== Records for processing
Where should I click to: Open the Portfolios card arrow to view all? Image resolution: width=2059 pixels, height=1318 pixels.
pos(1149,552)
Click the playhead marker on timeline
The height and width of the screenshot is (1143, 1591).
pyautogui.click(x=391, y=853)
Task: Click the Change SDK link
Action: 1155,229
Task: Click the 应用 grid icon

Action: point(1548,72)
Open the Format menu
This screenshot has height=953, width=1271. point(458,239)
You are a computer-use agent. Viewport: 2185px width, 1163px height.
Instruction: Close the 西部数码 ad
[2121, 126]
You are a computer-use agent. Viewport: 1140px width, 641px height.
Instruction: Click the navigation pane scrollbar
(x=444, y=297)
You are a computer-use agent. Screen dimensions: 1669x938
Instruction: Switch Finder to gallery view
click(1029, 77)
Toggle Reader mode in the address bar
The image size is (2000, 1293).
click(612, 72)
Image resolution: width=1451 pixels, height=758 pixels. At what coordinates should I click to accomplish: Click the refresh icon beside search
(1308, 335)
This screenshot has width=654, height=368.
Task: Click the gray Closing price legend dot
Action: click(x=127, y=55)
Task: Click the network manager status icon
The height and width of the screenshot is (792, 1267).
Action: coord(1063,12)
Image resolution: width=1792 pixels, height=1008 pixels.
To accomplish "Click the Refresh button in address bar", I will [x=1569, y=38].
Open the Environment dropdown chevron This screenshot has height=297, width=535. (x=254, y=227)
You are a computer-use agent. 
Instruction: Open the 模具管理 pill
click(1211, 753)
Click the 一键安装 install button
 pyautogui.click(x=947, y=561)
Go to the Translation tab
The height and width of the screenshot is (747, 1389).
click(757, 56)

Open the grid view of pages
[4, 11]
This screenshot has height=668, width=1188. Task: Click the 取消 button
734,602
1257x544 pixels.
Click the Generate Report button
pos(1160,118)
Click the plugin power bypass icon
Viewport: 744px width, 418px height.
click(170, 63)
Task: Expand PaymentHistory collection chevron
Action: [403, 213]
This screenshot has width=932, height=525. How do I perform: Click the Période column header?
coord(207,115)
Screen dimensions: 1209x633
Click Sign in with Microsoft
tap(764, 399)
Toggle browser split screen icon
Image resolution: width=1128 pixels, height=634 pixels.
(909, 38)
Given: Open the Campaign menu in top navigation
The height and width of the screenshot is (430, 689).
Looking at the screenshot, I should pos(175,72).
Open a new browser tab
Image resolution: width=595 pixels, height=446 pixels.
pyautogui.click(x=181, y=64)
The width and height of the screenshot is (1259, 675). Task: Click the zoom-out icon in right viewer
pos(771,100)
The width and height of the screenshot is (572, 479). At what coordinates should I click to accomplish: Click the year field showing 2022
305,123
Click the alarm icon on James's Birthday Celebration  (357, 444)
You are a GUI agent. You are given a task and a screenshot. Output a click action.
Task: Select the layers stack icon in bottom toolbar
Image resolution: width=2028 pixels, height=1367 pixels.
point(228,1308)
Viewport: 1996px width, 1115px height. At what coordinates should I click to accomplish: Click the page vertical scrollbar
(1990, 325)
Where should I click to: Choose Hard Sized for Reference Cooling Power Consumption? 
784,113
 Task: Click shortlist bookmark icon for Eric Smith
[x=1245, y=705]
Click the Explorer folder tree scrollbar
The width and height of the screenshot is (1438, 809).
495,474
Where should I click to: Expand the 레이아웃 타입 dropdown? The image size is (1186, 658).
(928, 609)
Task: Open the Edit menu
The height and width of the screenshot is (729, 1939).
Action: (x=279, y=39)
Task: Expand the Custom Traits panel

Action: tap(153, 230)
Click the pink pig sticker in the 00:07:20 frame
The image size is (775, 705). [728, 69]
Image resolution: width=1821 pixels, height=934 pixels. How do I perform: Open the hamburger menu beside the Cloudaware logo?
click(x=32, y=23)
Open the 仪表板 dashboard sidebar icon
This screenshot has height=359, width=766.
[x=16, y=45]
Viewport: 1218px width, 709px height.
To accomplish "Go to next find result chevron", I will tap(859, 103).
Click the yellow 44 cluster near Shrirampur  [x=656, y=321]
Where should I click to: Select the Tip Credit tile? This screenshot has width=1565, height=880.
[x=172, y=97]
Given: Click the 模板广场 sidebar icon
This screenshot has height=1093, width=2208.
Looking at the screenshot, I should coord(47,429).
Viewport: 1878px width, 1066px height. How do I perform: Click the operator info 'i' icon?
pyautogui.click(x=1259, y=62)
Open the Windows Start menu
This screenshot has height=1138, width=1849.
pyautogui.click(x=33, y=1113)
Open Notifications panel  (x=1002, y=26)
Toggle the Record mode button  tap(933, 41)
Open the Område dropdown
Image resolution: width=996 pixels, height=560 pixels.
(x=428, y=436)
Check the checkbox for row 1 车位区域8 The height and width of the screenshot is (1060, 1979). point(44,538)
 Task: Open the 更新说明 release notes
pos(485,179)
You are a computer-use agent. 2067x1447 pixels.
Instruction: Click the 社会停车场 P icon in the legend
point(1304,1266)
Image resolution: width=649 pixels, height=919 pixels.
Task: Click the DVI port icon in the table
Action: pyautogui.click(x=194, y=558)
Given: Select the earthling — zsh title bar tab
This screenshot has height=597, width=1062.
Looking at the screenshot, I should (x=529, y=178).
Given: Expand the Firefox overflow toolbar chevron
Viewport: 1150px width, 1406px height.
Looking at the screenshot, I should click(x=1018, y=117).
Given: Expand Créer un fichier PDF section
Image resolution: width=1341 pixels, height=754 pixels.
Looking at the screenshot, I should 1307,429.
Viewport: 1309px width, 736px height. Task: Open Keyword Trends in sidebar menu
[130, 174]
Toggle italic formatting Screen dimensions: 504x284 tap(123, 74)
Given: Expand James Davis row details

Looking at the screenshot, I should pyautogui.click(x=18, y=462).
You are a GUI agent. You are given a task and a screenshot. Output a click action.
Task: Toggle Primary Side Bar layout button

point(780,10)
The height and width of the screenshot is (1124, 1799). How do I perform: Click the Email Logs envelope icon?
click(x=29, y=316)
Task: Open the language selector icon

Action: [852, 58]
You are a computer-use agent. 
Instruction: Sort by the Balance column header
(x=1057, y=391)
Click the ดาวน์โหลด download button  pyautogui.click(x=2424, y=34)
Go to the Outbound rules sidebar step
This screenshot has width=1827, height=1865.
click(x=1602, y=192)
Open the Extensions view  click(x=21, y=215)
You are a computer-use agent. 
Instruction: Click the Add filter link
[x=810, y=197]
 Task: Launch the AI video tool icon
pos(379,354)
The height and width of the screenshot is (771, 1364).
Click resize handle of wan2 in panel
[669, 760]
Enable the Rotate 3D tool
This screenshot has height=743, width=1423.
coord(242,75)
====
| Exercise brief |
Each line from the top of the records above through the line containing "You are a computer-use agent. Viewport: 2185px" needs to be transcribed exactly, and no line after it.

| Written answer |
Where should I click to: Open the Portfolios card arrow to view all? Image resolution: width=2059 pixels, height=1318 pixels.
pos(1149,552)
Click the playhead marker on timeline
The height and width of the screenshot is (1143, 1591).
pyautogui.click(x=391, y=853)
Task: Click the Change SDK link
Action: 1155,229
Task: Click the 应用 grid icon

Action: point(1548,72)
Open the Format menu
This screenshot has height=953, width=1271. point(458,239)
You are a computer-use agent. Viewport: 2185px width, 1163px height.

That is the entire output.